### Given records
----

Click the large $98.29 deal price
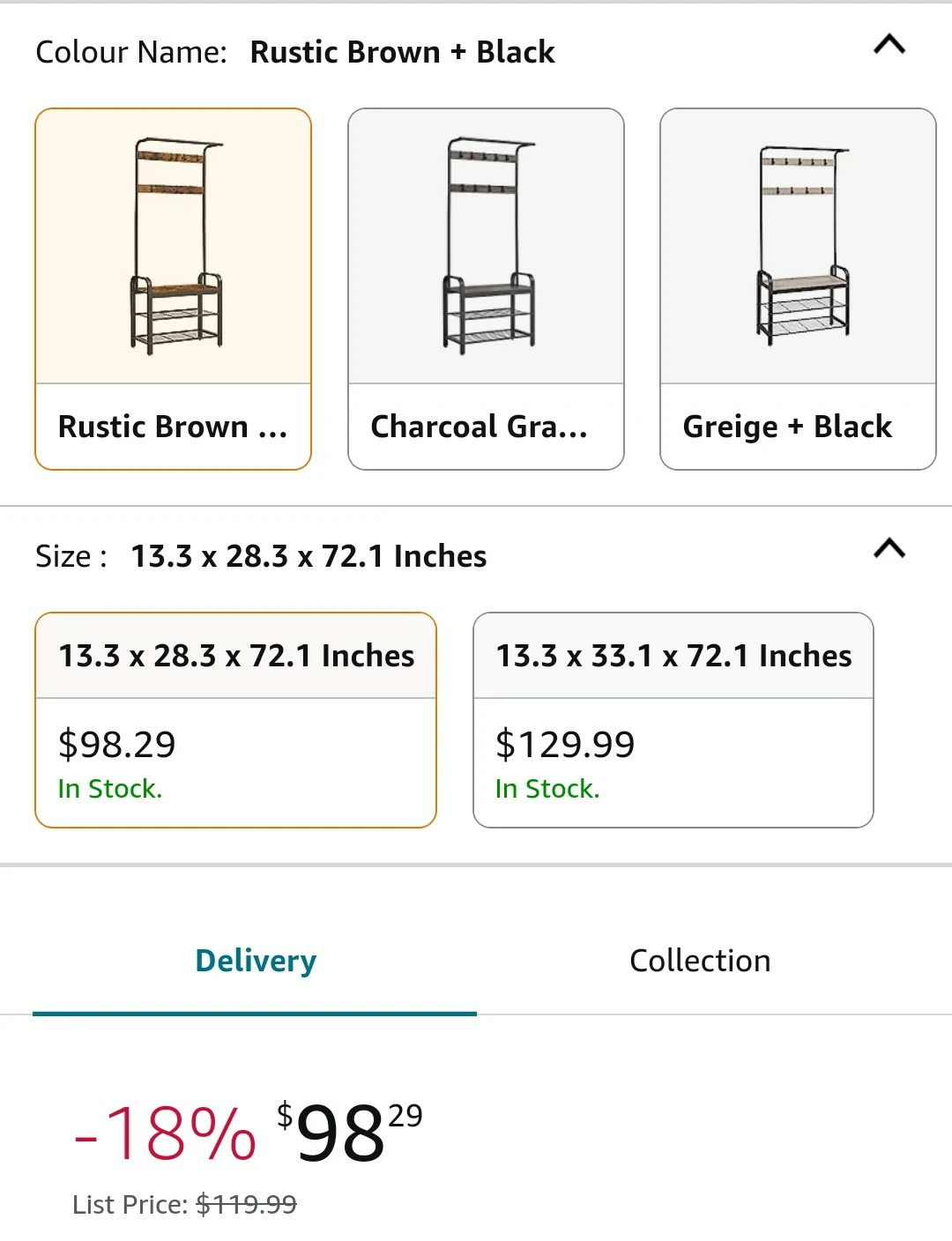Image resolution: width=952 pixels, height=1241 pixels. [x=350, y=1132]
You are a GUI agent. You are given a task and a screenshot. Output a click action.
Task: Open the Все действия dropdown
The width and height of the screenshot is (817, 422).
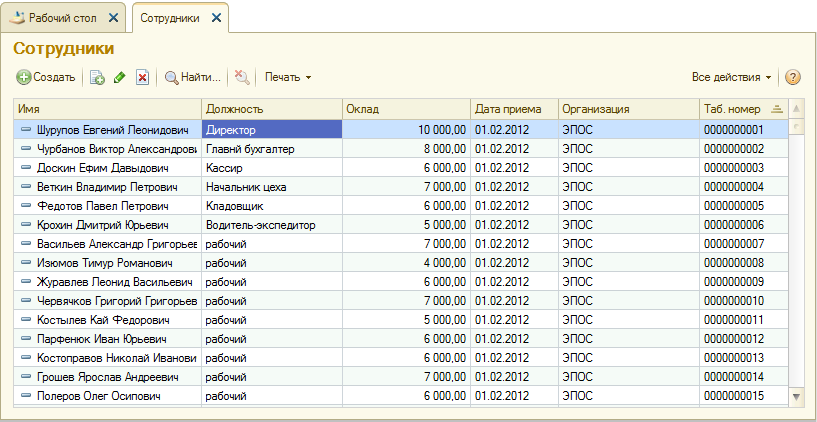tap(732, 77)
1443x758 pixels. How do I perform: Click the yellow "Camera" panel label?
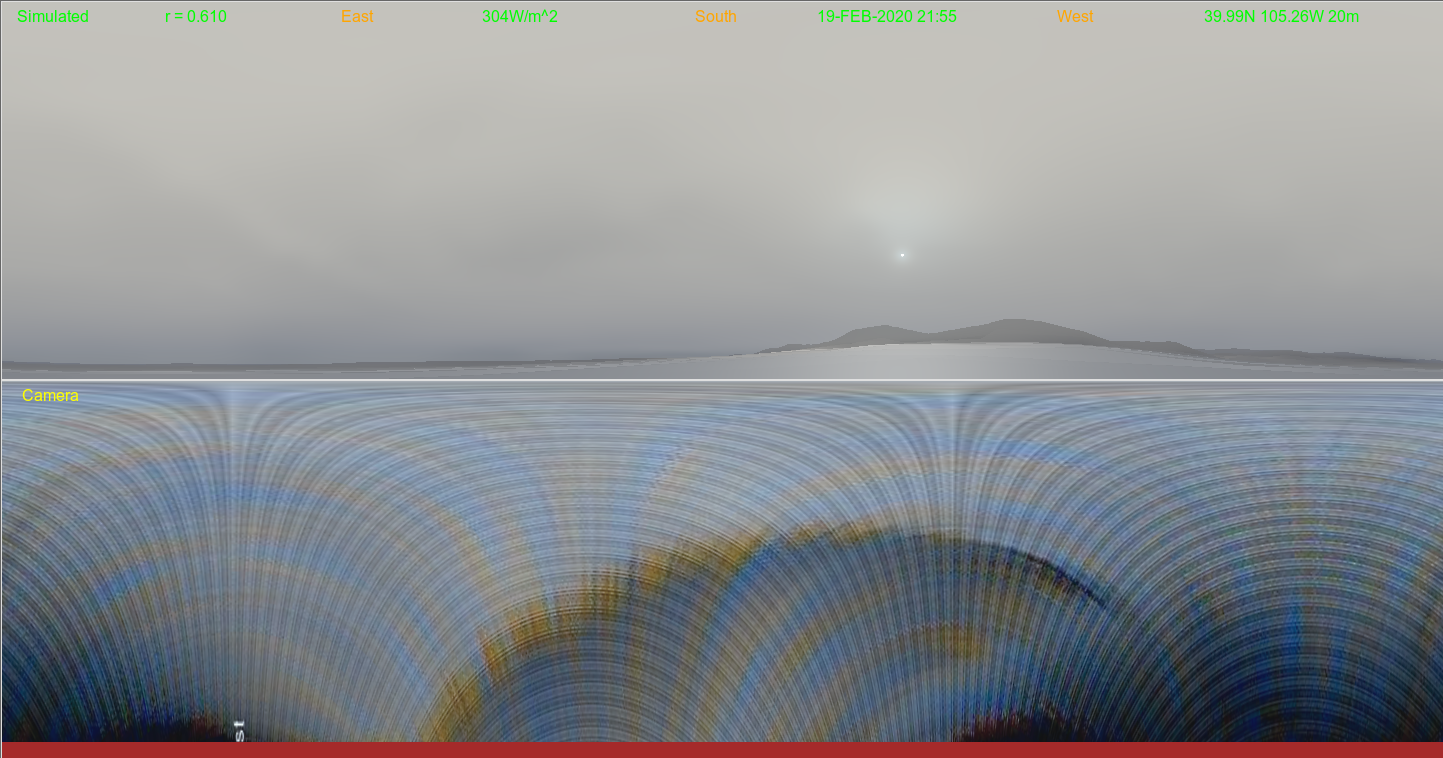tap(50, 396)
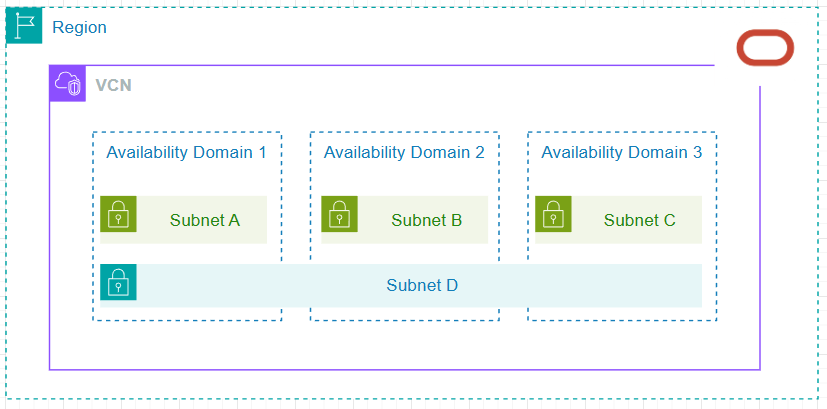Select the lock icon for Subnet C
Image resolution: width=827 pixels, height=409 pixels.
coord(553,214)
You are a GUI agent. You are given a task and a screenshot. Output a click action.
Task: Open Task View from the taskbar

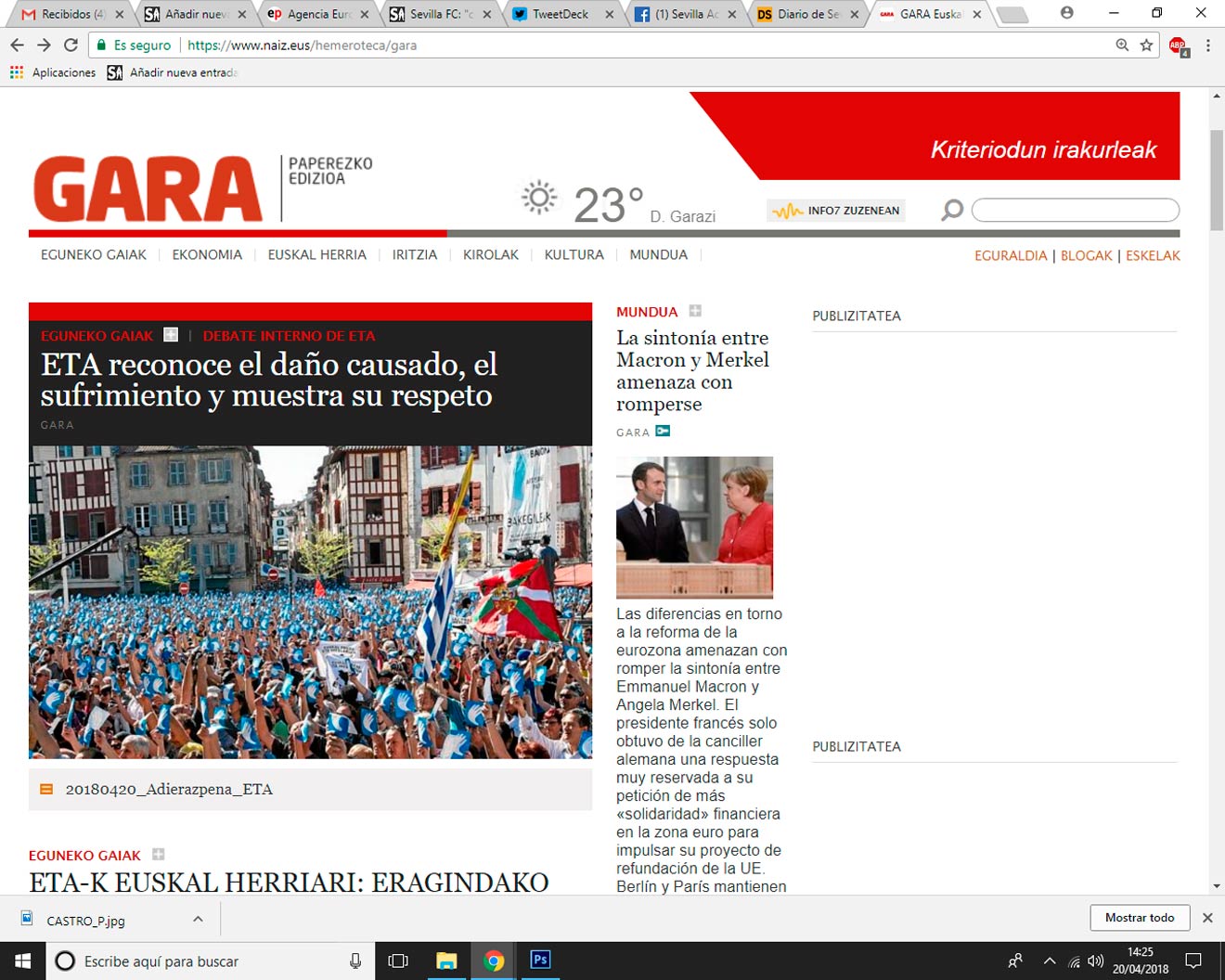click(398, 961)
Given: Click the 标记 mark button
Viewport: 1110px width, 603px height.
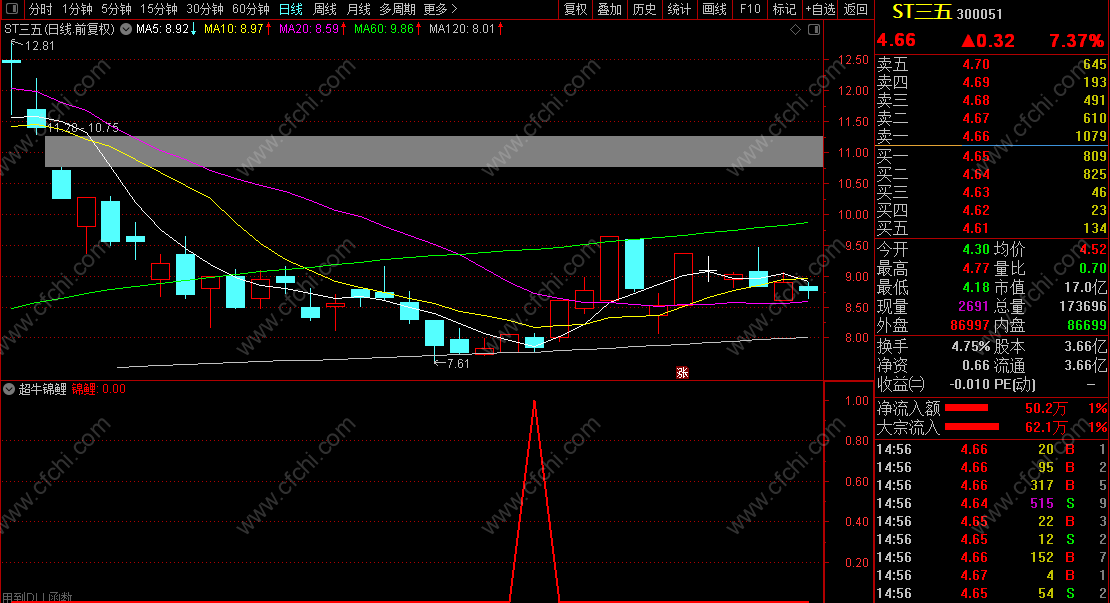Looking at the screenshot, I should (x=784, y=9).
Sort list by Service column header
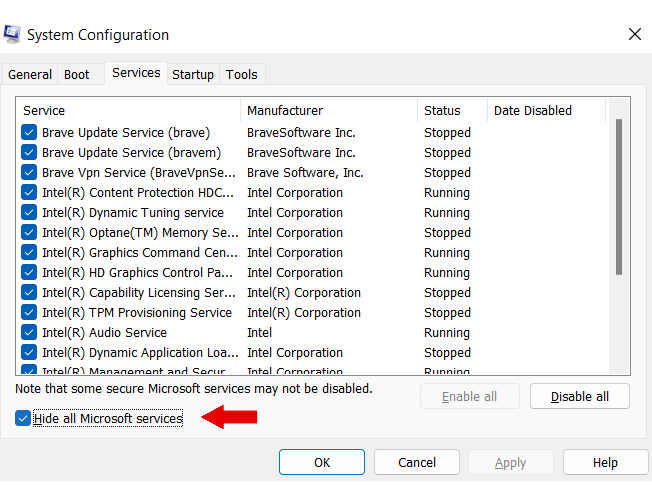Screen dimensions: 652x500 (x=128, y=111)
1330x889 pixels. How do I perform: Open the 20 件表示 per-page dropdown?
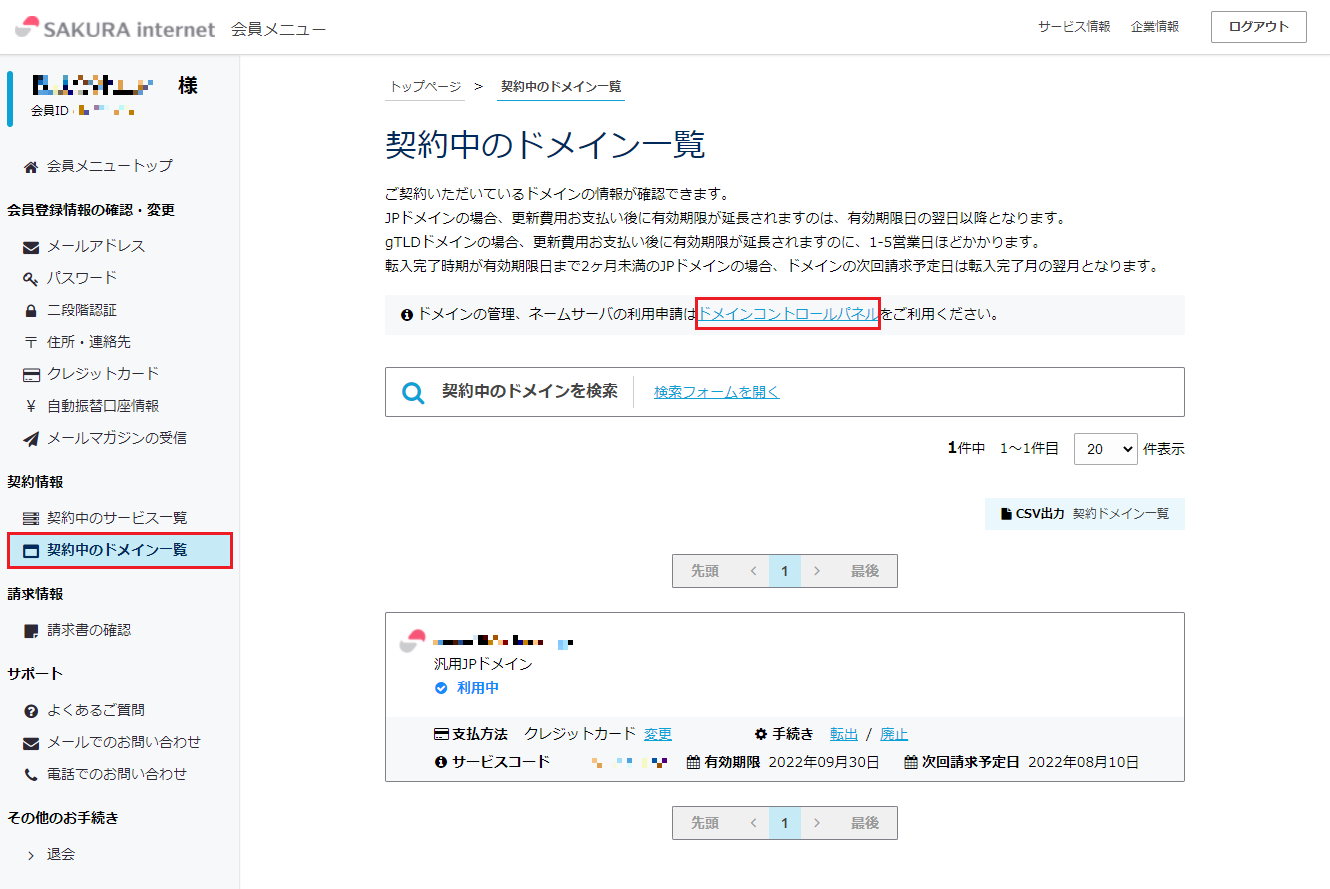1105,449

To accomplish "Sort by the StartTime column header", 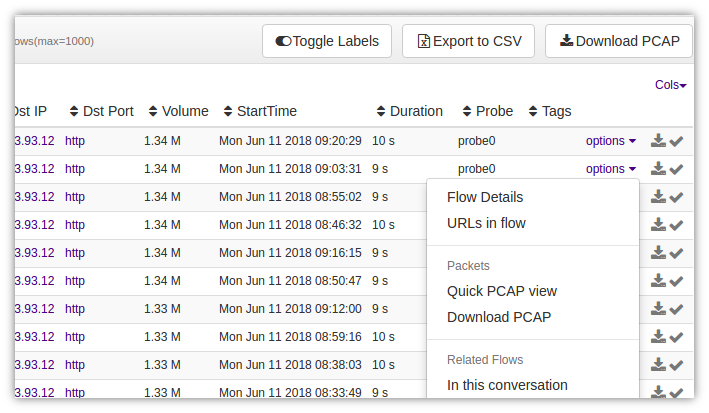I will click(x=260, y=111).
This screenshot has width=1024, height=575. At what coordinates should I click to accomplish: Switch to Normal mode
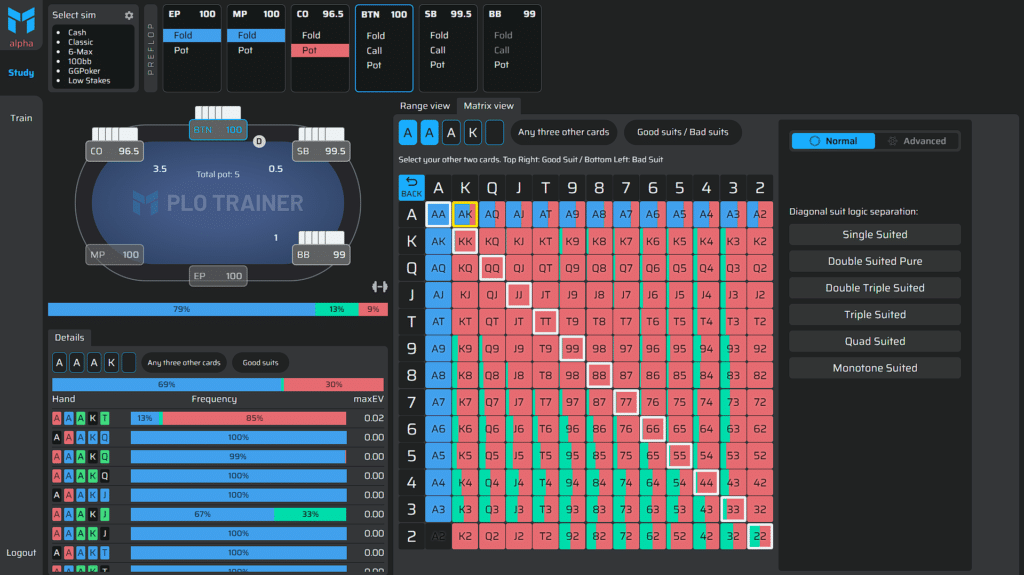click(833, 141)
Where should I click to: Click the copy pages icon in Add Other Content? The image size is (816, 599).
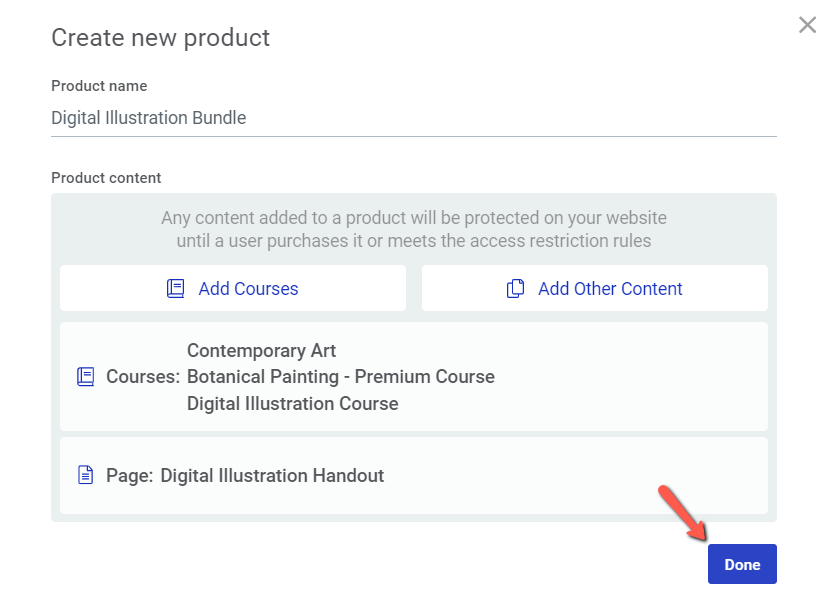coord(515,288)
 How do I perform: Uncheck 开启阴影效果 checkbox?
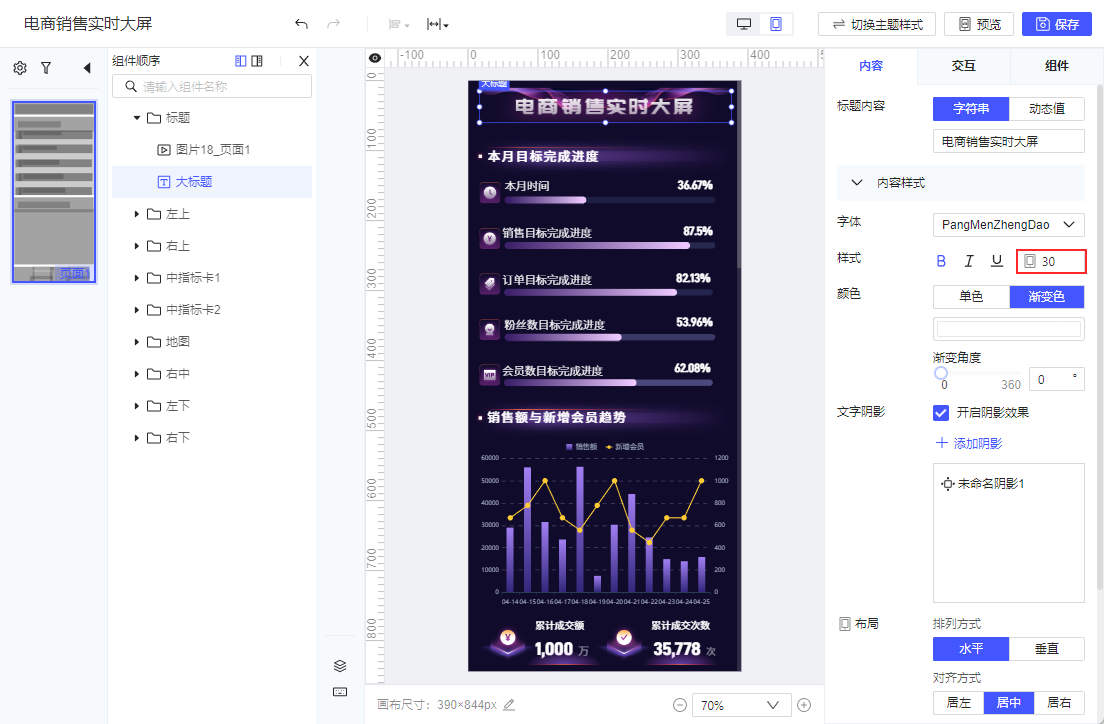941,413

----

### What is needed
Start at the line that contains "Where should I" and retype every line through the end of the entries above, both ends included. Exclude all pictures.

### Solution
Where should I click to: Click the copy pages icon in Add Other Content? The image size is (816, 599).
coord(515,288)
 How do I perform: Uncheck 开启阴影效果 checkbox?
941,413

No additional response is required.